4. The photosensitive resin composition according to claim 3, wherein D in the general formula (3) comprises one or more combinations of the following structures:

。

5. the photosensitive resin composition of claim 1, wherein the photosensitizer (b) is a diazonaphthoquinone compound, and the auxiliary (c) is one or more of an adhesion promoter and a surfactant.
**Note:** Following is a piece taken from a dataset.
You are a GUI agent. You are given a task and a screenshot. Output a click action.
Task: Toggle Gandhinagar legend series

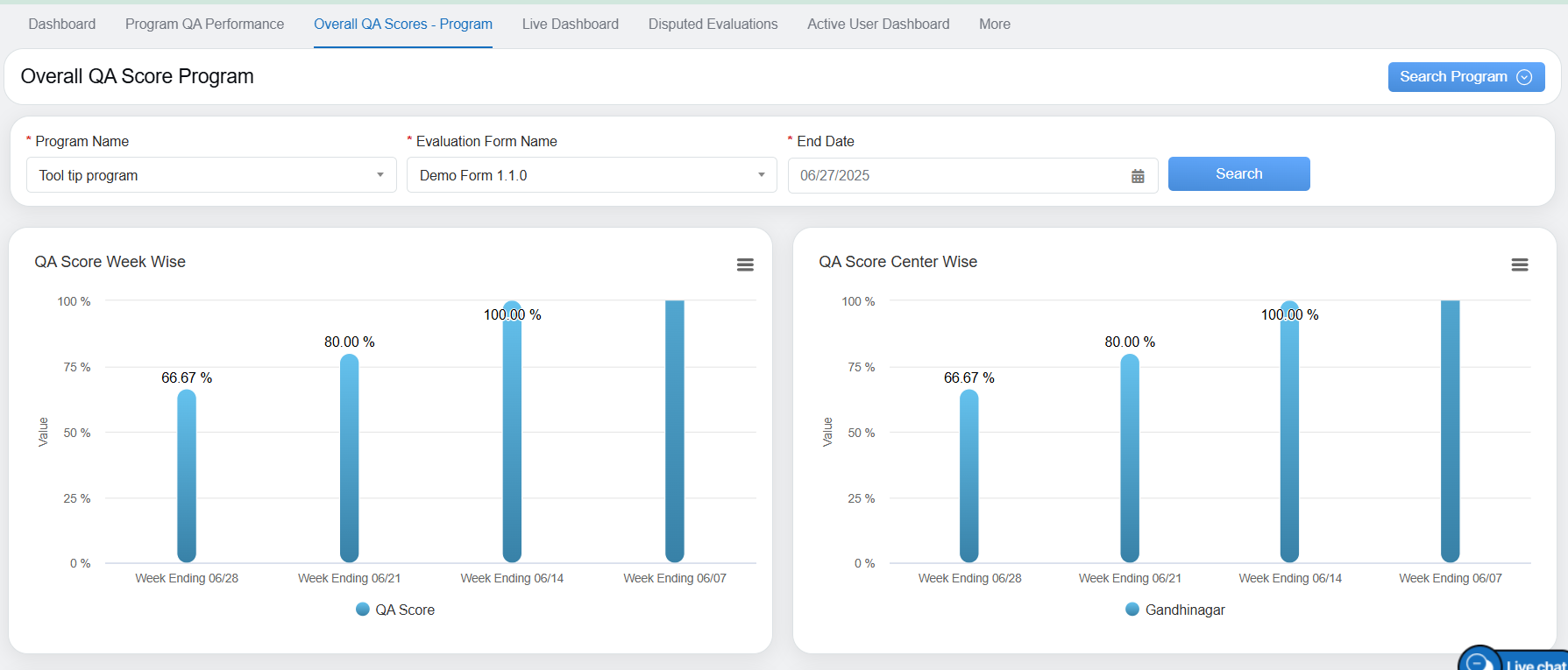[1175, 610]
6. A cured film obtained by curing the photosensitive resin composition according to any one of claims 1 to 5, wherein the cured film is applied to an insulating layer, a pixel defining layer, or a planarizing layer of an organic electroluminescent device, or/and a surface protective layer or an insulating layer of a semiconductor device.

7. A display device characterized by comprising the cured film according to claim 6.